Minyan Mailbag: The Other Side of the Trade
Note: Our goal in Minyanville is to remove intimidation from the financial markets and encourage an interactive dialogue among the Minyanship. We share this next column with that very intent.
One of the things I try to consider when establishing or maintaining a position for an investment (as opposed to a trade) is what the person on the other side of the trade is thinking. Whatever the merits of what I might be thinking when I'm buying/shorting or selling/covering, there's someone else out there with an opposite conviction taking the other side of the transaction.
I find myself pondering this in the context of AIG (and, to a lesser extent, Fannie Mae (FNM)). Anyone who reads The New York Times or the Wall Street Journal would have seen the same articles yesterday that made me think, "You know, this stuff about long-term underpaying into state unemployment compensation funds probably has our friend Elliot Spitzer thinking about ... salivating about ... indicting the whole damn firm as an 'ongoing criminal enterprise.' The stock is going to wind up worthless." There's more bad news today, lots of it.
Instead, the darn common was up most of yesterday before finally closing a bit lower, and it's up again today. So, I'm wondering, from whom is the buying pressure coming? What are they thinking? This is just going to blow over, or Spitzer is going to roll over and play dead, or the stock price already discounts the worst possible news even though there are new revelations daily?
I'm just trying to assimilate the other guy's thought process, and I'm "just not getting it." Any thoughts?
Thank you for hearing me out on this. Hope you're having a great day.
Minyan Ben Richter
Positions in AIG and FNM
Think about this chain of events.
A poll was just conducted trying to ascertain the level of financial acumen of the general public. Two of the responses I think answers this question fairly plainly: "about half of American adults did not know that if they kept their money at home, in cash, they were at greater risk of losing ground to inflation than if they invested it elsewhere" and "one-third of adults were unable to explain how falling interest rates would affect business."
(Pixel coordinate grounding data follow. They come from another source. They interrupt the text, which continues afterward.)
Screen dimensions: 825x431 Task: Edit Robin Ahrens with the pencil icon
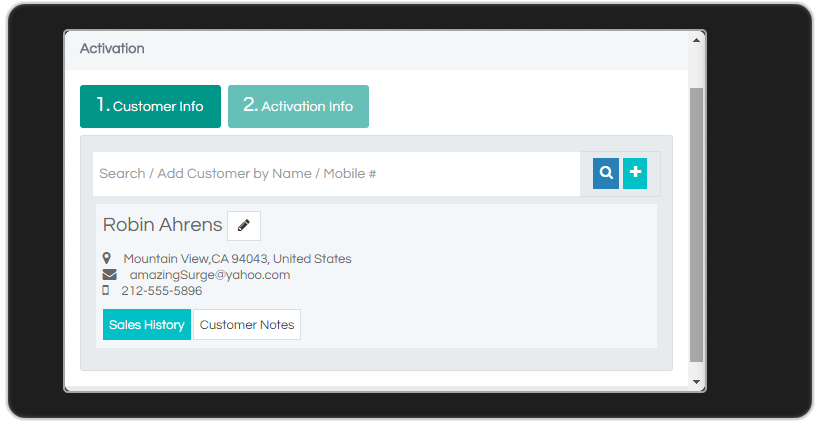[x=244, y=226]
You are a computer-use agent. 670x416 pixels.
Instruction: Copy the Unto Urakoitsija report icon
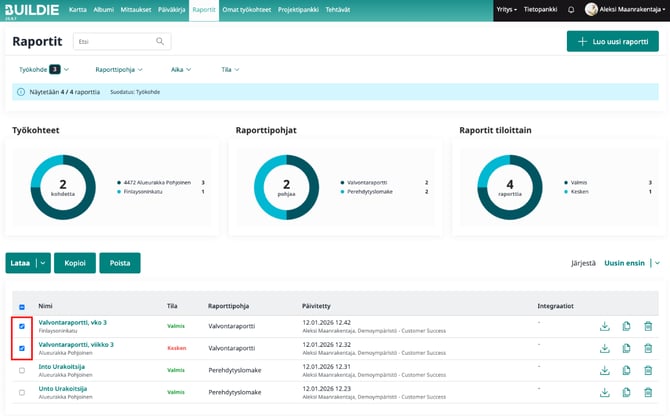[626, 392]
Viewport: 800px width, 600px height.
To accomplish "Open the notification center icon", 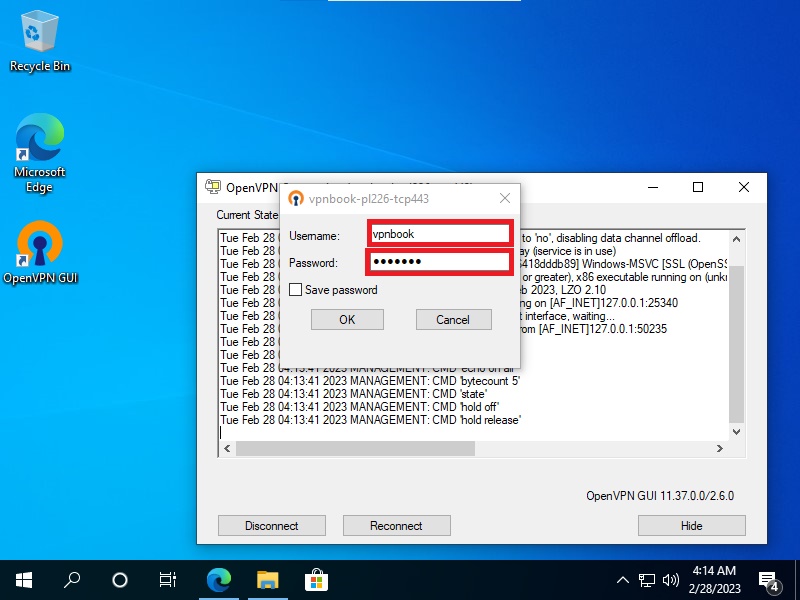I will (x=769, y=580).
It is these same people that are the source of the $6 trillion invested through mutual funds, without a clear understanding of how mutual funds operate. Mutual funds are free to operate on the dark side: they operate to maximize their fees over a long period of time. A great deal of the time that objective is not congruous with selecting stocks and stock market exposure in the best interest of their clients (this is my opinion based on experience). As long as money flows into mutual funds and markets rise, the objective is based on the relative performance of one fund over another. This normally means being fully invested at all times and buying the same stocks over and over.
Eventually fundamentals play themselves out. But the utter size and control that mutual funds have (and now hedge funds) can delay this process for long periods of time.
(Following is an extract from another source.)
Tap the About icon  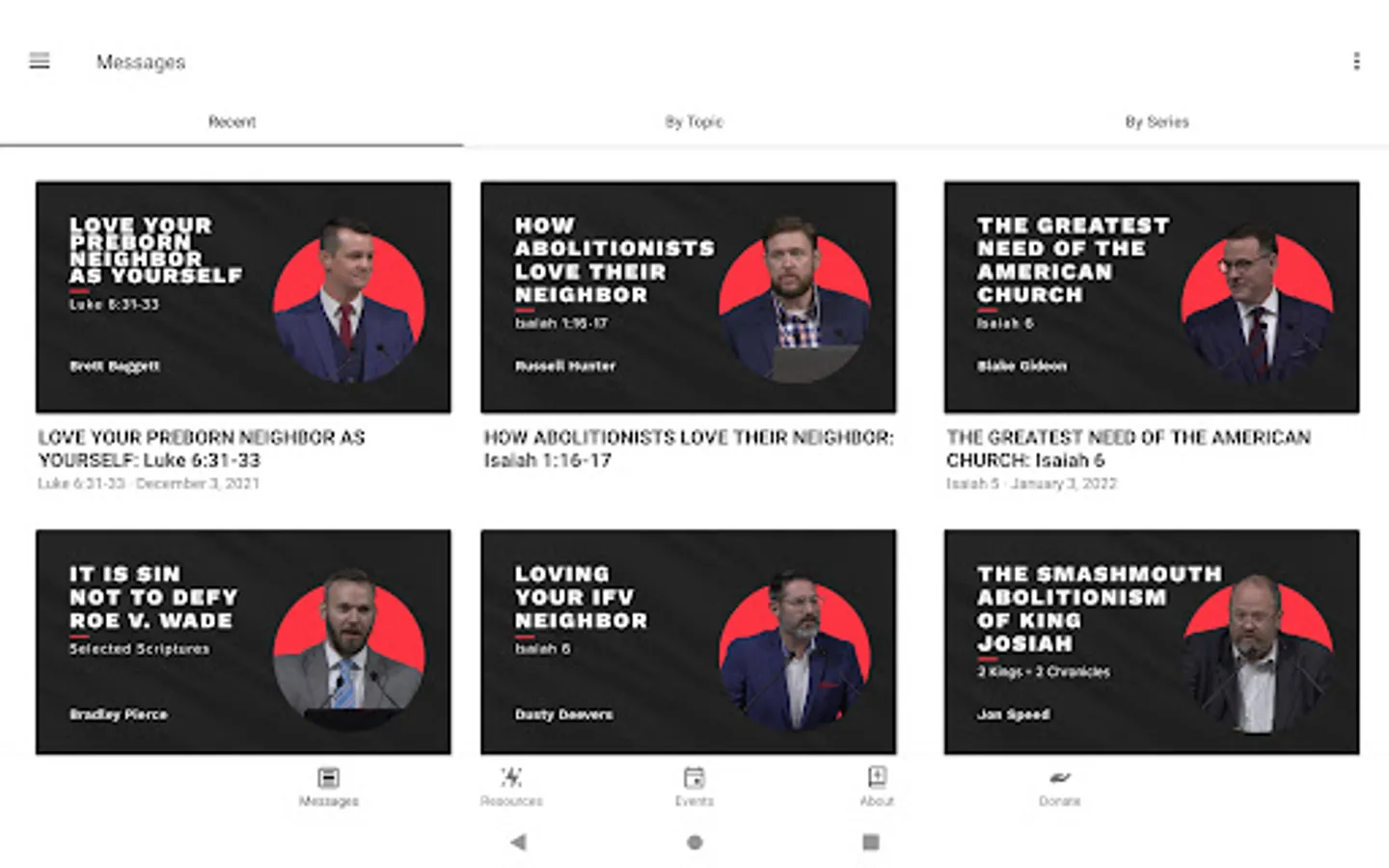tap(877, 777)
Sealed Air (SEE (we are neither long nor short this stock)) reported disappointing earnings this morning and guided down for 2005. This is not a cheap stock by any measure. Why is the stock basically unchanged this morning? Well, it didn't begin that way. After trading down over $2.50, it slowly began to grind back up and is now down only $.28. I would not be surprised to see it up on the day (not advice). A crucial piece of information is that one mutual fund owns 34% of the company. Do you think they can even sell the stock? Do you think maybe because they own so much they have nothing to lose by buying more even into bad news?
So things don't often make sense to fundamentals, especially in the short term. I think people more react to price action than actual information..."oh, the stock is only down small so it must not be bad." Pavlov proved this. People are driven by fear and greed and prices are the biggest variable.
You may be eventually right but the trick is timing and risk control: You have to be there when the funny stuff is overcome by fundamentals. That could take a long time and a lot of price movement.